Creating a dense index with a non-integrated embedding model
from vectorstackai import PreciseSearch
client = PreciseSearch(api_key="your_api_key_here")

# Create the index
client.create_index(
    index_name="my_dense_index",
    embedding_model_name="none",  # Indicates you'll provide your own vectors
    dimension=384,  # Specify the dimension of your vectors
    metric="cosine",
    features_type="dense"
)

Hybrid Indexes

Hybrid indexes represent each data point with both a dense embedding and a sparse embedding:

  • Dense embeddings capture semantic similarity.
  • Sparse embeddings (e.g., BM25, TF-IDF, eg. Splade) capture exact or near-exact term matches.

By combining these two representations, hybrid indexes often yield better search relevance, since they account for both semantic meaning and keyword importance.

Performance

For performance reasons, hybrid indexes only support the dotproduct metric.

Choosing an Embedding Strategy

Similar to dense indexes, hybrid indexes can use either integrated or non-integrated embedding models for the dense embeddings:

  1. Integrated: The index automatically handles dense embeddings (you only provide sparse embeddings explicitly).
  2. Non-integrated: You provide your own dense embeddings (in addition to the sparse embeddings).

Sparse Embeddings

You must always provide the sparse embeddings yourself for hybrid indexes.

Using an Integrated Dense Embedding Model

If you rely on a built-in dense embedding model (e.g., e5-small-v2), you do not need to specify the dimension. Sparse embeddings must still be provided by the user.

Creating a hybrid index with an integrated dense embedding model
1
2
3
4
5
6
7
8
9
from vectorstackai import PreciseSearch
client = PreciseSearch(api_key="your_api_key_here")

client.create_index(
    index_name="my_hybrid_index",
    embedding_model_name="e5-small-v2",  # Built-in dense embedding model
    metric="dotproduct",                 # Hybrid indexes support only "dotproduct" metric
    features_type="hybrid"
)

Using a Non-Integrated Dense Embedding Model

For cases where you supply your own dense embeddings, set embedding_model_name="none" and specify the dimension. You will provide both the dense and sparse vectors during upsert and search.

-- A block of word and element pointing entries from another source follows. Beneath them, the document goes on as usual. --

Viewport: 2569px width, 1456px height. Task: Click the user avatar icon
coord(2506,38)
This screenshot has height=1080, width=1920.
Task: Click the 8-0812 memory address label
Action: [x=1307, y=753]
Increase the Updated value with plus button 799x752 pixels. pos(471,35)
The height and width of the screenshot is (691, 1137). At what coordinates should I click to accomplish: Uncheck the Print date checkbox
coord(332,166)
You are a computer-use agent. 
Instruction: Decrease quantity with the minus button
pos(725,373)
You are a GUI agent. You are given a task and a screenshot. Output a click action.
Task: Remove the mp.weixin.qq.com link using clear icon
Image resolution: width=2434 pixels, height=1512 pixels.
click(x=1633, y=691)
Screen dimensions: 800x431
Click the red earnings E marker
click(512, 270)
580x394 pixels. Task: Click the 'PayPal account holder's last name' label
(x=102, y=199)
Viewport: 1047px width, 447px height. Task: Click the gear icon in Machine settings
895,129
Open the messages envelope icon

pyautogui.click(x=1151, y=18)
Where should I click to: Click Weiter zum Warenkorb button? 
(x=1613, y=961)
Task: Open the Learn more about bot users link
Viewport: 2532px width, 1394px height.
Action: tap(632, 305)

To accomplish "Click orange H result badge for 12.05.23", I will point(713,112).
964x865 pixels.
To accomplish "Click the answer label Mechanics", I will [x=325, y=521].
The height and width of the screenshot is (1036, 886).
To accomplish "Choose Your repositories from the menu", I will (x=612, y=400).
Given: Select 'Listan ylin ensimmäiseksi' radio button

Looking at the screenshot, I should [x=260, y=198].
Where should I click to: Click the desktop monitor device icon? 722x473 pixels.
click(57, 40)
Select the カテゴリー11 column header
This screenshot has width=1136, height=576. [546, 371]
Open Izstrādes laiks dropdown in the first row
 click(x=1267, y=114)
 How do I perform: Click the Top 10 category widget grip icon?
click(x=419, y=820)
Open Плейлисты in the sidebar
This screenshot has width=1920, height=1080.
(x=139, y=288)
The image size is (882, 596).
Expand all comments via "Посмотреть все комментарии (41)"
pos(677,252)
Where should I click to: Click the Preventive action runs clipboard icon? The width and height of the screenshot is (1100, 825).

Creating a hybrid index with a non-integrated dense embedding model
from vectorstackai import PreciseSearch
client = PreciseSearch(api_key="your_api_key_here")

client.create_index(
    index_name="my_custom_hybrid_index",
    embedding_model_name="none",  # Indicates user-provided dense embeddings
    dimension=384,                # Specify vector dimensionality
    metric="dotproduct",          # Hybrid indexes support only "dotproduct" metric
    features_type="hybrid"
)

Summary

  1. Dense Indexes:

    • Have two options for dense embeddings:
      • Integrated model (embedding_model_name="e5-small-v2", etc.)
        • No need to specify dimension during upsert and search.
      • Non-integrated model (embedding_model_name="none")
        • You provide the dimension and the vectors during upsert and search.
    • Both cosine or dotproduct metrics are supported.
  2. Hybrid Indexes:

    • Combines dense + sparse vectors for better search relevance.
    • Similarity is computed as a weighted sum of dense and sparse similarity scores.
    • Dense embeddings can be integrated or user-provided.
    • Sparse embeddings are always user-provided.
    • Only the dotproduct metric is supported.

Use these guidelines when creating indexes in PreciseSearch to leverage the appropriate embedding approach for your use case.